Doris Weininger hat die Münsteraner Literaturzeitschrift Am Erker seit Ausgabe 54 (2007) um fünfzehn Prosabeiträge unter eigenem Namen und eine Zugabe als Miss Harmlos bereichert. Fast alle diese Beiträge versammelt dieses Buch, ergänzt um einige Texte, die eingereicht, aber nicht veröffentlicht wurden, und um einige für Am Erker geschriebene, aber nicht eingereichte Texte. Überdies wurde das Roman-Fragment Bernie – Idyllen aus dem Mäandertal, das ihr sehr am Herzen lag, aber nur in Ansätzen und Bruchstücken vorliegt, in eine Lesefassung gebracht, die zumindest eine Ahnung von dem vermitteln soll, was geplant war, aber nicht mehr ausgeführt werden konnte.

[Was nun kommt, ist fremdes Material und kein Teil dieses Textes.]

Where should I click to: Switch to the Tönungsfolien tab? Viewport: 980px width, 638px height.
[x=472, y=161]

Als Redakteur von Am Erker habe ich die Texte von Doris schon zu ihren Lebzeiten lektoriert und für meine Änderungsvorschläge stets ihr uneingeschränktes Plazet erhalten. Für die Buchausgabe nun habe ich ihre Texte erneut redigiert und da und dort um allzu wuchernde Arabesken gekürzt, die im vereinzelten Zeitschriftenbeitrag gern gelesen werden, in der konzentrierten Form einer Textsammlung aber – darin der Misere zwischen Buchdeckeln gesammelter Kolumnen ähnelnd – wohl zur Übersättigung geführt hätten, genauer: zum Zuckerschock. Die Texte haben durch die neuerliche Überarbeitung nach meiner Überzeugung erneut gewonnen, das hätte Doris sicher bestätigt. Skeptischen Leserinnen und Lesern sei indes empfohlen, sich anhand der Originalveröffentlichungen, deren Fundorte am Schluss des Buchs verzeichnet sind, ein Bild zu machen.

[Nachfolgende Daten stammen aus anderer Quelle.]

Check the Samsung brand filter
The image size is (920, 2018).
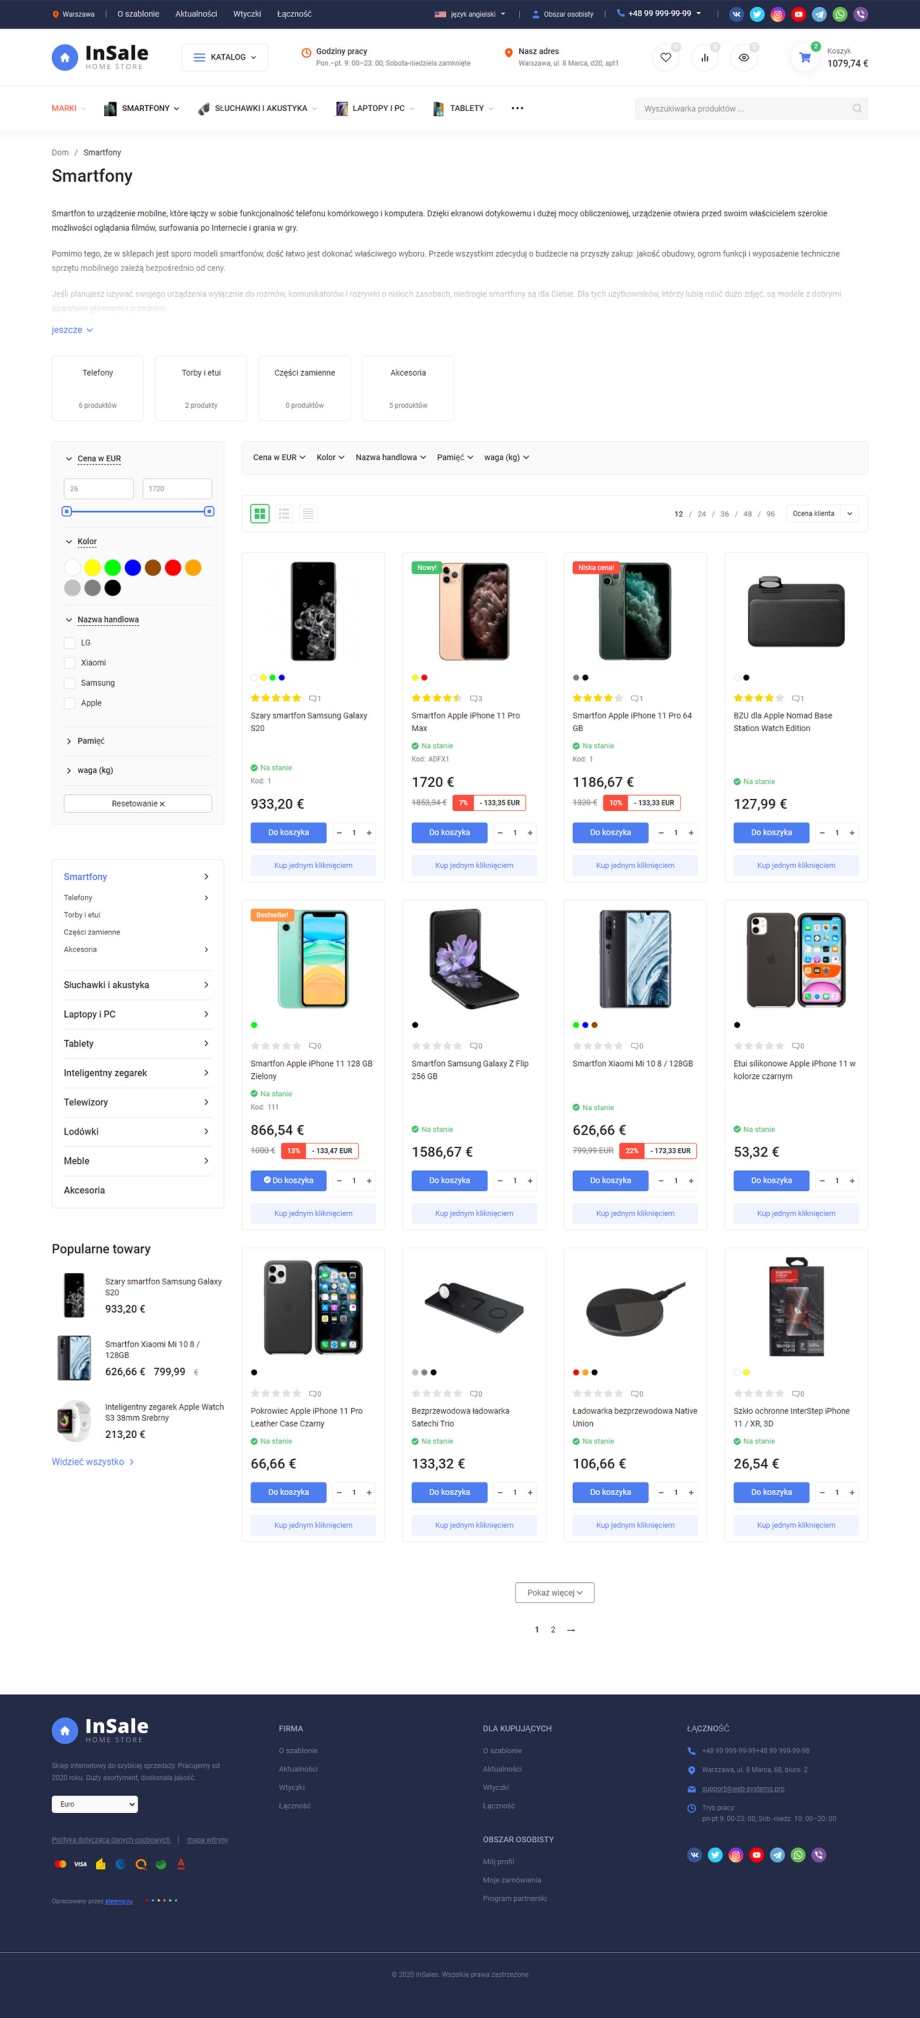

Ich möchte nichts Interpretierendes zu Doris‘ Texten sagen, sondern nur darauf hinweisen, wie tief die Themen Körpererfahrung und Krankheit in diese Prosa eingesenkt sind. Bei aller Leichtigkeit, allem Übermut, allem Perlend-Beschwingten zeugen diese Beiträge auch davon, dass sie einer tödlichen Krankheit abgerungen sind, am stärksten wohl „Lammfromm der ärgste Feind oder Jeden Tag kann das Blatt sich wenden“ aus Am Erker 67.